The McKinsey Mystique

Here at the Drucker Exchange, we often find ourselves turning to the smart folks at McKinsey & Co. for their insights (as we did recently here, here and here).

But, of course, by tapping the consulting giant’s free publications, we avoid something that McKinsey’s real clients face: paying through the nose.

Whether the fees that McKinsey charges are worth it is a question being asked a lot these days, thanks to Duff McDonald’s new book, The Firm: The Story of McKinsey and Its Secret Influence on American Business. McDonald, as Stewart Pinkerton noted in The Wall Street Journal, “walks us through many McKinsey achievements,” but he also “doesn’t flinch from examining McKinsey’s missteps.”

“The book’s most wounding conclusion is that the consulting firm is essentially no more than a self-perpetuating fee machine,” Andrew Hill of the Financial Times, added.

Though we can’t directly speak to the quality of the services that McKinsey provides these days, we do know that Peter Drucker considered the firm an important innovator.

McKinsey
Source: simpliciter

In Management Challenges for the 21st Century, Drucker noted that, in addition to devising the concept of “scientific management” in the late 1800s, Frederick Winslow Taylorin all probability also coined the terms ‘Management’ and ‘Consultant’ in their present meaning.” In fact, on his calling card, Taylor “identified himself as ‘Consultant to Management’—and he explained that he had intentionally chosen these new and strange terms to shock potential clients into awareness of his offering something totally new.”

The innovation of James McKinsey (1889-1937) and the Englishman Lyndall F. Urwick (1891-1983) was, Drucker explained in Management: Tasks, Responsibilities, Practices, to offer “consulting no longer confined to technical problems, but dealing with fundamental management concerns such as business policy and management organization.”

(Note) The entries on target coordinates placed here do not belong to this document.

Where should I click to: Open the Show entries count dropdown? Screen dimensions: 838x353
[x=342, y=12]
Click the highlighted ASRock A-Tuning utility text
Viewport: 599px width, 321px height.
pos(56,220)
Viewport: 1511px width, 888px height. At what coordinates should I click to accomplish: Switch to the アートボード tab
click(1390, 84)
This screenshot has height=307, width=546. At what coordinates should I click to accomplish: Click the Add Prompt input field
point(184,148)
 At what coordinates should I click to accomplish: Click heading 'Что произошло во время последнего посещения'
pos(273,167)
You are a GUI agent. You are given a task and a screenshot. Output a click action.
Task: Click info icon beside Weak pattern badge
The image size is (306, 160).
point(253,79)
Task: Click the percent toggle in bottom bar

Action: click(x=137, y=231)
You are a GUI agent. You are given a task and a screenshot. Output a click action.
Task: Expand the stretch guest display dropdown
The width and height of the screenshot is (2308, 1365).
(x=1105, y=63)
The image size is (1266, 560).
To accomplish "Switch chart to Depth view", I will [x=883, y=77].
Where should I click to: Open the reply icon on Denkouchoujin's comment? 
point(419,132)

Drucker offered his own consulting services, and they differed quite a bit in procedure and style from those of a behemoth like McKinsey. But in The Effective Executive he offered a few insights that apply to anyone in the field.

“First, a consultant who by definition has authority other than that of knowledge must himself be effective—or else he is nothing,” Drucker wrote. “Second, the most effective consultant depends on people within the client organization to get anything done. Their effectiveness therefore determines in the last analysis whether a consultant contributes and achieves results, or whether he is pure ‘cost center’ or at best a court jester.”

What do you think: Are firms like McKinsey worth the money they charge?